4. Mononeuropathies. These are types of peripheral nerve damage that affect only one or a few nerves. They can be caused by internal or external injuries or compression of individual peripheral nerves, such as the median nerve at the carpal tunnel (carpal tunnel syndrome), the ulnar nerve at or just below the ulnar groove at the elbow, and the peroneal nerve as it crosses the fibula on the outside of the knee. Here, the NCVs usually show slowing in conduction across the damaged nerve segment, but if the nerve is completely transected there will be no visible nerve activity below the affected area at all. EMG will show damage in muscles innervated by damaged motor axons. EMG will not detect injuries to purely sensory nerves, and NCS may not detect subtle partial injuries, injuries to nerve branches that are not recorded from, or injuries distal to the site of study.
5. Disorders of neuromuscular transmission. Two diseases―myasthenia gravis and Lambert-Eaton myasthenic syndrome―involve disturbances in the transmission of electrical activity across a gap (neuromuscular junction) between motor nerve endings and muscle fibers. To study them, additional short trains of nerve stimulations and needle EMG (single fiber) are used.
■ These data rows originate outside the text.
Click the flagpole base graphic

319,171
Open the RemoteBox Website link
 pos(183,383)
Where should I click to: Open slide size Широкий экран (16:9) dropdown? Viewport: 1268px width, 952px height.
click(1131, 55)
6. Muscle diseases (myopathies or dystrophies). In these disorders, which can be inherited; caused by infection; or metabolic, hormonal, or immune, the disease only affects the muscles, so the NCSs are normal. The EMG shows abnormalities in the muscle electrical activities that are most often widespread and usually correlate with the degree of muscle weakness. The EMG findings are different from those seen in nerve disorders.